What you have to do: Retype each of the entries below exactly as written.

Pixel coordinate grounding data:
»»

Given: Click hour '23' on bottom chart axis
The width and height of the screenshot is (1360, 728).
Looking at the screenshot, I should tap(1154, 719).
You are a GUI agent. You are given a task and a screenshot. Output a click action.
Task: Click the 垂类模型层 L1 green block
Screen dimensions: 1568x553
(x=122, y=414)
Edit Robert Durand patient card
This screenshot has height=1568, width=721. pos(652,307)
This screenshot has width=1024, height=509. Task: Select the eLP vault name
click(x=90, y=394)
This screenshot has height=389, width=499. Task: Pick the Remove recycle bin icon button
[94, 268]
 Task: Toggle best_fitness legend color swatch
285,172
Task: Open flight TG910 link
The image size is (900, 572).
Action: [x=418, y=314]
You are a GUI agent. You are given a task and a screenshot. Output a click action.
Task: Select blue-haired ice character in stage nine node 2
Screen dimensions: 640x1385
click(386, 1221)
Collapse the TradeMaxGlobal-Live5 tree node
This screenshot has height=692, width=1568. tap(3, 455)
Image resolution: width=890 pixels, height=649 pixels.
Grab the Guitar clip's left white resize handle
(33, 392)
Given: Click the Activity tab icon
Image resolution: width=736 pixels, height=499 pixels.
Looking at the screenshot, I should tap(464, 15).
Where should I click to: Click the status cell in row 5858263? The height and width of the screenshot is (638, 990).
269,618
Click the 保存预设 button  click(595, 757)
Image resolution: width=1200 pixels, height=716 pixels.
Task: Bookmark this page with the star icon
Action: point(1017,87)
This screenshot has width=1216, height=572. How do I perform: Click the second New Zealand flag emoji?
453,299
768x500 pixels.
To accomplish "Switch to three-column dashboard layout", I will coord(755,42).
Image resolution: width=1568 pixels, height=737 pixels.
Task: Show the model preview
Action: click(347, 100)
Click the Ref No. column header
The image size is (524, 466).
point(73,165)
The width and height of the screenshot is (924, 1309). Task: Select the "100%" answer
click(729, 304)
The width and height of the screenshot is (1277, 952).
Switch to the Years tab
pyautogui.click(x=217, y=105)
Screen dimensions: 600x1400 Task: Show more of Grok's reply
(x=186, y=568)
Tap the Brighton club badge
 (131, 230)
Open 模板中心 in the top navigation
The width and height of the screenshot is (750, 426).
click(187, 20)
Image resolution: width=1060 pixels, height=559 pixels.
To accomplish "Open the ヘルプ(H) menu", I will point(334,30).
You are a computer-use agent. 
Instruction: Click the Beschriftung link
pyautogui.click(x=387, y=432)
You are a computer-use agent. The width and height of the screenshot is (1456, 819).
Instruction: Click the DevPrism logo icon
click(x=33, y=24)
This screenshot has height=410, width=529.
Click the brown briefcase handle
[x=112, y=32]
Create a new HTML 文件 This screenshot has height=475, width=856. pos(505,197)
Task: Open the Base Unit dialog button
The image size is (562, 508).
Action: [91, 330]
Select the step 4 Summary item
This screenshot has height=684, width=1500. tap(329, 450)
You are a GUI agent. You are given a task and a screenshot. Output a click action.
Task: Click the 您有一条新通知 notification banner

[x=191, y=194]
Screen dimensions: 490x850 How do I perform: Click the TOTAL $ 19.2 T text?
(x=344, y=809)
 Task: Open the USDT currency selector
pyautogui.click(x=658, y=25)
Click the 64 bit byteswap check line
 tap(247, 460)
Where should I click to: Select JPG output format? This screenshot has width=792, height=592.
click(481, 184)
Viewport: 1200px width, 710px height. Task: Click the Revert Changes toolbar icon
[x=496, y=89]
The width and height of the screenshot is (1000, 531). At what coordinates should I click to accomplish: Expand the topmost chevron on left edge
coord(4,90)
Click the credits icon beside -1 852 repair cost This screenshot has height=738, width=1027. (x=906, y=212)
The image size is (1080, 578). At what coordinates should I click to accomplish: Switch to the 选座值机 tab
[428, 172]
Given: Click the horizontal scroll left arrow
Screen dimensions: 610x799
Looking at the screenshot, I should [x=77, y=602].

««

Your solution:
Given: Click hour '23' on bottom chart axis
The width and height of the screenshot is (1360, 728).
Looking at the screenshot, I should tap(1154, 719).
You are a GUI agent. You are given a task and a screenshot. Output a click action.
Task: Click the 垂类模型层 L1 green block
Screen dimensions: 1568x553
(x=122, y=414)
Edit Robert Durand patient card
This screenshot has height=1568, width=721. pos(652,307)
This screenshot has width=1024, height=509. Task: Select the eLP vault name
click(x=90, y=394)
This screenshot has height=389, width=499. Task: Pick the Remove recycle bin icon button
[94, 268]
 Task: Toggle best_fitness legend color swatch
285,172
Task: Open flight TG910 link
The image size is (900, 572).
Action: [x=418, y=314]
You are a GUI agent. You are given a task and a screenshot. Output a click action.
Task: Select blue-haired ice character in stage nine node 2
Screen dimensions: 640x1385
click(386, 1221)
Collapse the TradeMaxGlobal-Live5 tree node
This screenshot has height=692, width=1568. tap(3, 455)
Image resolution: width=890 pixels, height=649 pixels.
Grab the Guitar clip's left white resize handle
(33, 392)
Given: Click the Activity tab icon
Image resolution: width=736 pixels, height=499 pixels.
Looking at the screenshot, I should tap(464, 15).
Where should I click to: Click the status cell in row 5858263? The height and width of the screenshot is (638, 990).
269,618
Click the 保存预设 button  click(595, 757)
Image resolution: width=1200 pixels, height=716 pixels.
Task: Bookmark this page with the star icon
Action: point(1017,87)
This screenshot has width=1216, height=572. How do I perform: Click the second New Zealand flag emoji?
453,299
768x500 pixels.
To accomplish "Switch to three-column dashboard layout", I will coord(755,42).
Image resolution: width=1568 pixels, height=737 pixels.
Task: Show the model preview
Action: click(347, 100)
Click the Ref No. column header
The image size is (524, 466).
point(73,165)
The width and height of the screenshot is (924, 1309). Task: Select the "100%" answer
click(729, 304)
The width and height of the screenshot is (1277, 952).
Switch to the Years tab
pyautogui.click(x=217, y=105)
Screen dimensions: 600x1400 Task: Show more of Grok's reply
(x=186, y=568)
Tap the Brighton club badge
 (131, 230)
Open 模板中心 in the top navigation
The width and height of the screenshot is (750, 426).
click(187, 20)
Image resolution: width=1060 pixels, height=559 pixels.
To accomplish "Open the ヘルプ(H) menu", I will point(334,30).
You are a computer-use agent. 
Instruction: Click the Beschriftung link
pyautogui.click(x=387, y=432)
You are a computer-use agent. The width and height of the screenshot is (1456, 819).
Instruction: Click the DevPrism logo icon
click(x=33, y=24)
This screenshot has height=410, width=529.
Click the brown briefcase handle
[x=112, y=32]
Create a new HTML 文件 This screenshot has height=475, width=856. pos(505,197)
Task: Open the Base Unit dialog button
The image size is (562, 508).
Action: [91, 330]
Select the step 4 Summary item
This screenshot has height=684, width=1500. tap(329, 450)
You are a GUI agent. You are given a task and a screenshot. Output a click action.
Task: Click the 您有一条新通知 notification banner

[x=191, y=194]
Screen dimensions: 490x850 How do I perform: Click the TOTAL $ 19.2 T text?
(x=344, y=809)
 Task: Open the USDT currency selector
pyautogui.click(x=658, y=25)
Click the 64 bit byteswap check line
 tap(247, 460)
Where should I click to: Select JPG output format? This screenshot has width=792, height=592.
click(481, 184)
Viewport: 1200px width, 710px height. Task: Click the Revert Changes toolbar icon
[x=496, y=89]
The width and height of the screenshot is (1000, 531). At what coordinates should I click to accomplish: Expand the topmost chevron on left edge
coord(4,90)
Click the credits icon beside -1 852 repair cost This screenshot has height=738, width=1027. (x=906, y=212)
The image size is (1080, 578). At what coordinates should I click to accomplish: Switch to the 选座值机 tab
[428, 172]
Given: Click the horizontal scroll left arrow
Screen dimensions: 610x799
Looking at the screenshot, I should [x=77, y=602].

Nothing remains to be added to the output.